An Outfit You Could Wear in Sainsbury's and Get Only Admiration
Monday 18th December, 2023
Automated fashion design, Clothing photos, Corsets

You could wear this in Sainsbury's and get only admiration.

What it is is more output from ChatGPT4, a continuation of Saturday's dialogue. One of my corsets is the leather waistcoat I described there. It's great for posture, as it pulls the shoulders back. I'd seen similar items referred to as bodysuits, and I asked ChatGPT4 to show me one for a man. It did, this:

Having established that ChatGPT4 in conjunction with DALL-E could draw this kind of corset in isolation, I asked it for: "a man wearing such a corset as part of a complete outfit. The corset should be worn over a puffy shirt with long gathered leg-of-mutton sleeves. Its wearer should also be wearing a voluminous velvet skirt, of luxurious smooth sheened velvet adorned with electric blue lightning flashes. The corset should be tight soft black leather, with one lightening flash centrally placed. The puffy shirt should have a colour or colours which harmonise with these. The man should be 6 foot 4 tall with a 25 inch waist and blond hair." The result was this:

What's going on here? Current "AI" drawing programs are not terribly good at relationships. They don't really understand words such as "on" and "at". Consequently, they tend to "leak" attributes and components, losing them or putting them in the wrong place or with the wrong object. They are also not good with sequences of repeated items such as buttons and the peg-and-eye fasteners on the front of a corset. When I asked ChatGPT4 to draw "a table. On it is a red brick. On the red brick, is a green brick. To the left of the red brick is a blue brick. To the left of the blue brick is a violet brick. On the violet brick is a carmine pyramid", it produced this:

The colours are there, and so are the tabletop and the pyramidality. But the bricks are certainly not arranged in the way I specified. And something similar has happened with my design. There is an attribute of leatherness, but it has leaked into the shirt. The front of the corset appears to have some kind of silver fastener, but it also has lacing, which would normally be at the back. I don't see any flashes on the skirt; and that on the corset is not central. Nevertheless, it's a striking outfit, and one I'd happily try. And "AI" programs will improve — there are some very clever people trying to overcome their limitations.

Going back to dress, ChatGPT4's picture didn't show the man's feet.
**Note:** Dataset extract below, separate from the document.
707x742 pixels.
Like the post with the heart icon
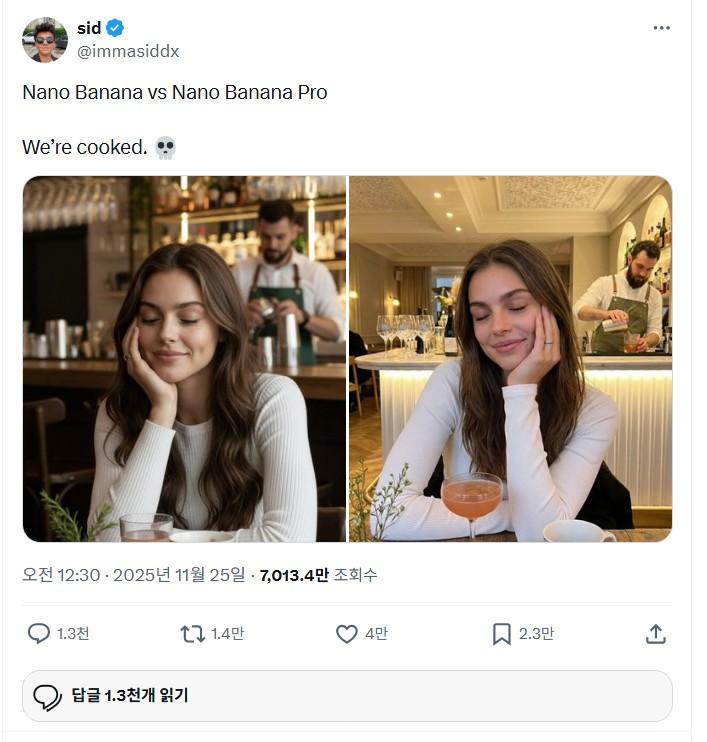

I asked for one that did, but this drifted the design considerably. The puffiness of the leg-of-mutton sleeves is leaking into the legs, trousers are appearing, and on the back of the third figure, a flash continues from corset to skirt:

I then asked for a real-world setting: the shelves in Sainsburys, shopping for a jar of Sun-Pat peanut butter and a tin of baked beans. Would the context tone down the design?

It does tone down the exuberant volume, but the guy looks too heroic. His hair is unmessed, but still, you'd expect to see him conquering dragons, not chasing discounts. So: "Make the man be putting the peanut butter jar in a Sainsburys shopping trolley. Keep his blond hair, and keep his outfit exactly as it is. But make the face a bit rounder, with scholarly black-framed round glasses. The hair should be a little bit messy, as at the end of a working day."
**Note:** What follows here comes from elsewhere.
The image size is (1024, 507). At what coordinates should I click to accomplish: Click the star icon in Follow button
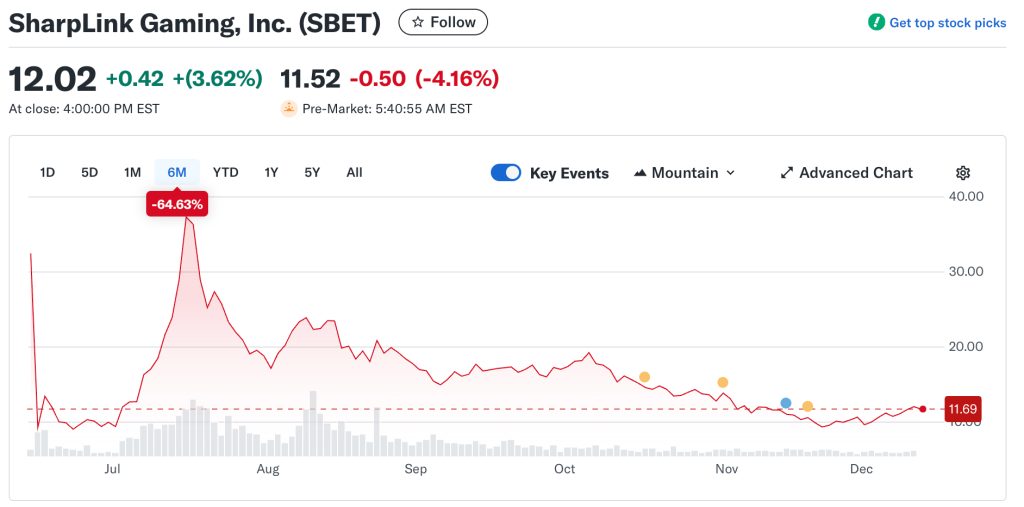click(418, 22)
I then tried to restore the costume to the original topic: "Give the man a long corset as in the previous image, but keep the rest of the attire."

But: "The man in the image above that has a calmer, rounder, less morose face."

I'm eagerly awaiting the time when we understand the mathematical space inhabited by these programs well enough to ask for conceptual search-and-replace: change the face, or change the skirt, but leave all else the same. That will come. In the meantime, one can still generate some stunning designs.